Data to use:
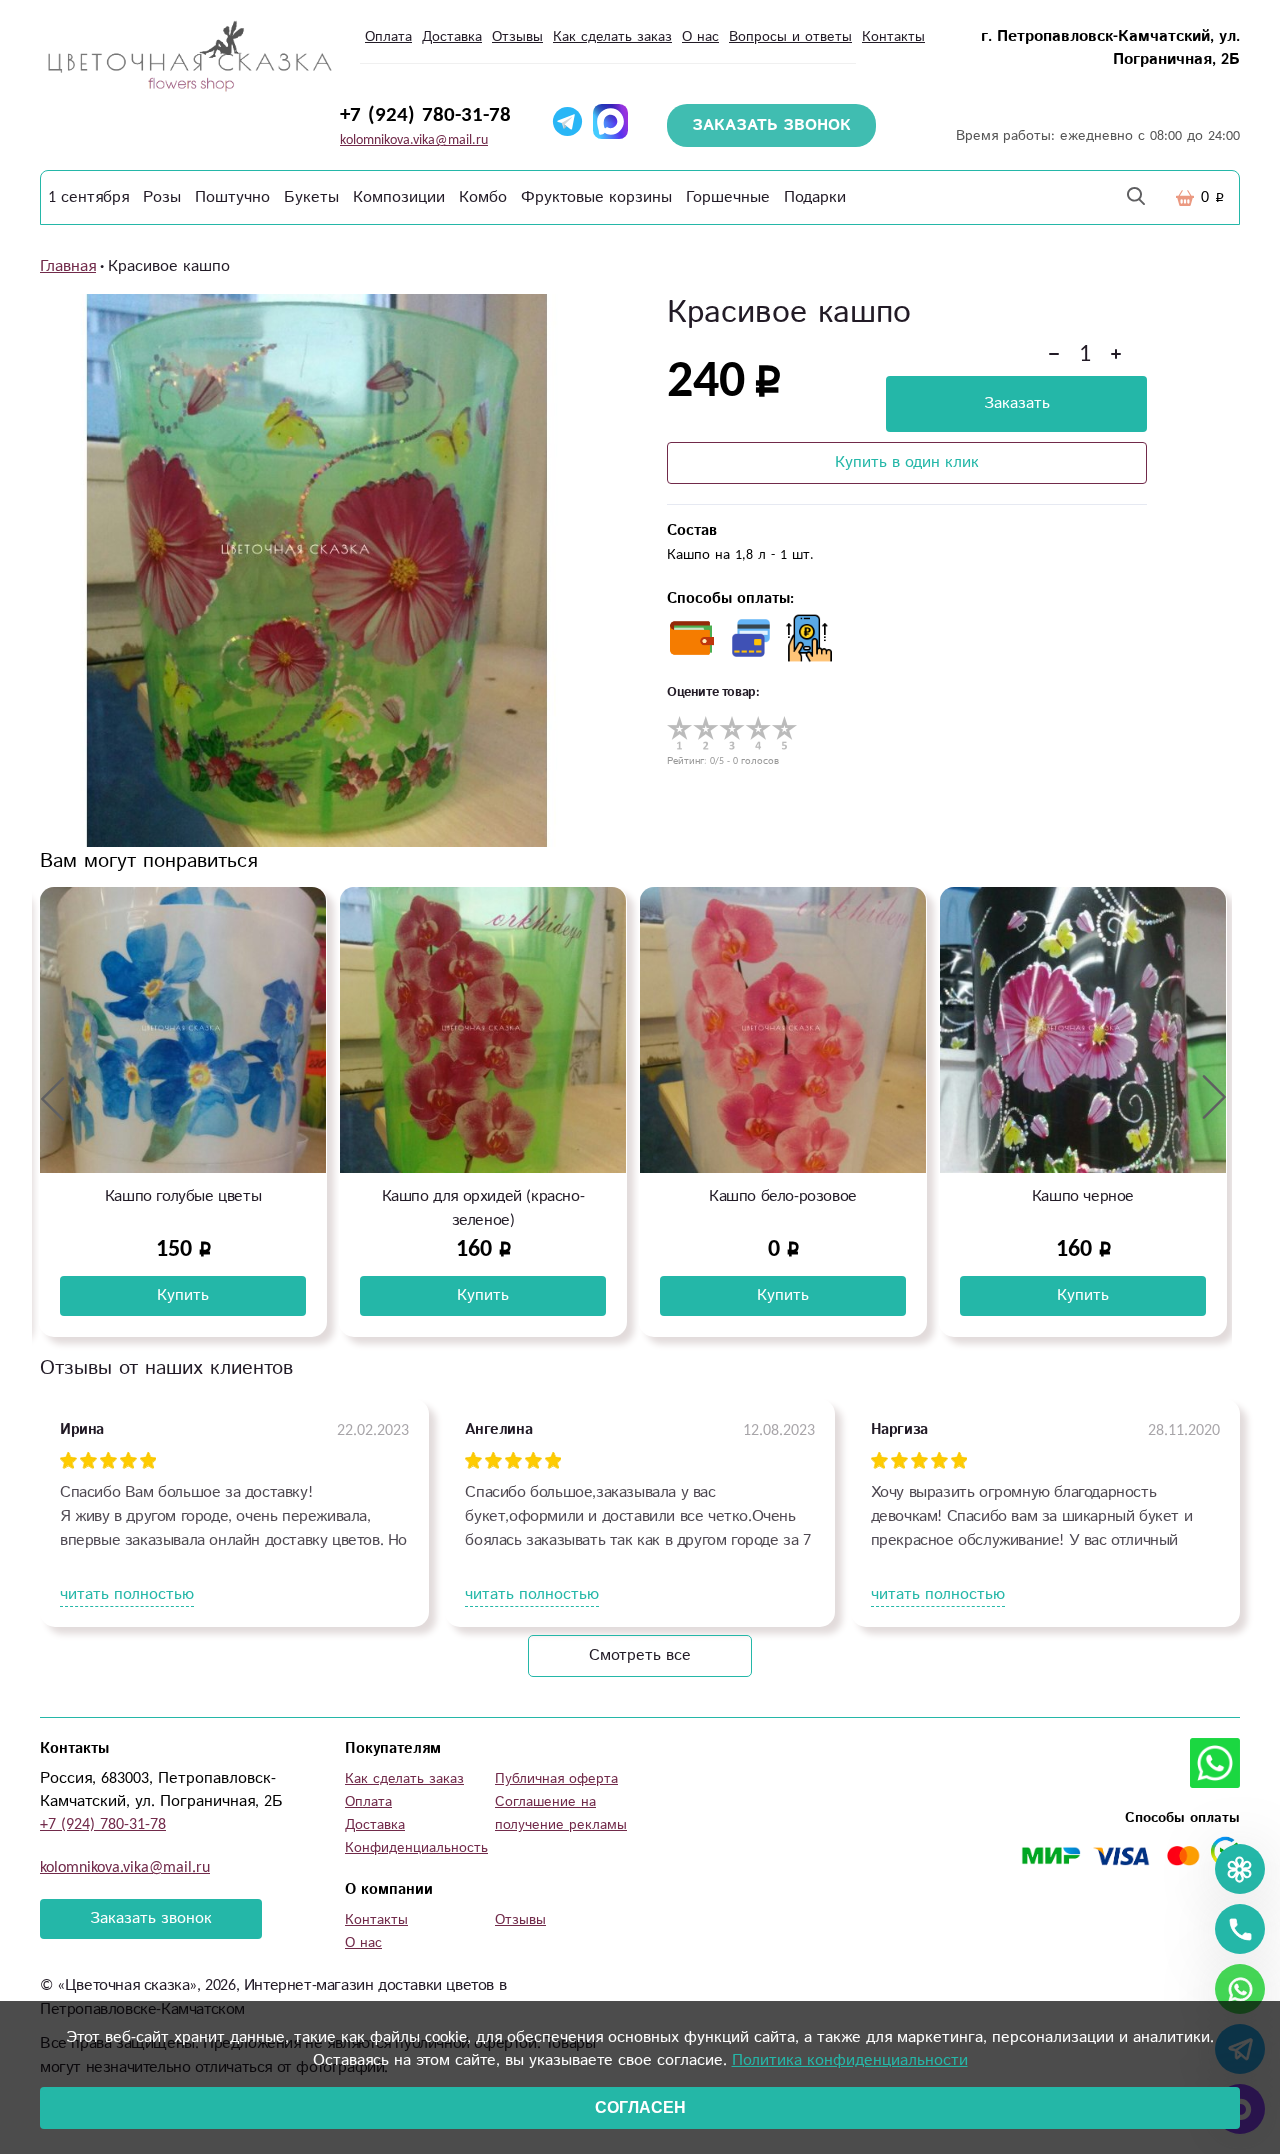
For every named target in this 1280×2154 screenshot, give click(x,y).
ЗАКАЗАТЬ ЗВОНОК (771, 125)
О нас (700, 37)
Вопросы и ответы (790, 37)
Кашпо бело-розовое (483, 1196)
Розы (162, 197)
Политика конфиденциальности (850, 2060)
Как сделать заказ (612, 37)
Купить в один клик (907, 462)
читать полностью (127, 1594)
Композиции (399, 197)
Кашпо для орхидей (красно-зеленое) (183, 1208)
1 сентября (88, 197)
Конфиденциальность (416, 1848)
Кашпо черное (783, 1196)
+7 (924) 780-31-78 (425, 115)
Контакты (893, 37)
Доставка (452, 37)
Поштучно (232, 197)
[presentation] (53, 1098)
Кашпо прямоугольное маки (1082, 1196)
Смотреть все (640, 1655)
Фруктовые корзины (596, 197)
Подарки (815, 197)
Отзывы (517, 37)
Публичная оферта (556, 1779)
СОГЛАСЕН (640, 2107)
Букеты (311, 197)
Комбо (483, 197)
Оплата (388, 37)
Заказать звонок (151, 1918)
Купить (183, 1295)
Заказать (1017, 403)
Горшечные (728, 197)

What is being asked:
Find the word "Кашпо" in the listing above, then copy each line where it turns up.

The completed task:
Кашпо бело-розовое (483, 1196)
Кашпо для орхидей (красно-зеленое) (183, 1208)
Кашпо черное (783, 1196)
Кашпо прямоугольное маки (1082, 1196)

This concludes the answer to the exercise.